PROBLEM DETAILS: In the listing that follows, tally the lines containing "first"; give the count and nothing more.

SUPPLIED MATERIAL:
=-=-=-=-=

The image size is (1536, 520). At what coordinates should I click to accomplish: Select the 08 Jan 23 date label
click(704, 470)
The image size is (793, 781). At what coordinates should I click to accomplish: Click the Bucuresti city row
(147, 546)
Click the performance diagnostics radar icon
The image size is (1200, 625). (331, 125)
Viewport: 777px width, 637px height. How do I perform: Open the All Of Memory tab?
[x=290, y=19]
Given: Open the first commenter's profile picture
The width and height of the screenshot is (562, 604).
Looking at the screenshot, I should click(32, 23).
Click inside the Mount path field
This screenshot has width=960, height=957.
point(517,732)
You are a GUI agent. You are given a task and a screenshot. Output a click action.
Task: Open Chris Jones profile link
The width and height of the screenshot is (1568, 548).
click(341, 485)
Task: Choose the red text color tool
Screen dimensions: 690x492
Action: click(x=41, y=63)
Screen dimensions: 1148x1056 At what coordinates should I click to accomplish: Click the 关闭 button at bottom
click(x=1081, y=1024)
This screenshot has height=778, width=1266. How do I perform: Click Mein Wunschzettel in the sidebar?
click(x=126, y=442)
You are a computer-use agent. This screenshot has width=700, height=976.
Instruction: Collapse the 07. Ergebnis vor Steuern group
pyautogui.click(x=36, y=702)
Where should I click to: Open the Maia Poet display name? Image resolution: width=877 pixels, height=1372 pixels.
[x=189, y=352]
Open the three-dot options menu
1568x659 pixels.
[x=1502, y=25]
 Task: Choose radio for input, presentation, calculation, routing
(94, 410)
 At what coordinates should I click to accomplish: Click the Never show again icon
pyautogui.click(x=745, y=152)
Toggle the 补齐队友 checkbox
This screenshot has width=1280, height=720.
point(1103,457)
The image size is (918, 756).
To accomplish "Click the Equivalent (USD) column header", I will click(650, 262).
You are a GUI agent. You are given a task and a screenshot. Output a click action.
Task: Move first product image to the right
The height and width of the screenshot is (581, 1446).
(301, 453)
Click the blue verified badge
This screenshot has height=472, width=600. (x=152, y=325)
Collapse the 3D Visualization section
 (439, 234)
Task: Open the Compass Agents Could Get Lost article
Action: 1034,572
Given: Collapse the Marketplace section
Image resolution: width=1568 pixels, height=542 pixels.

=-=-=-=-=

ANSWER BELOW: 2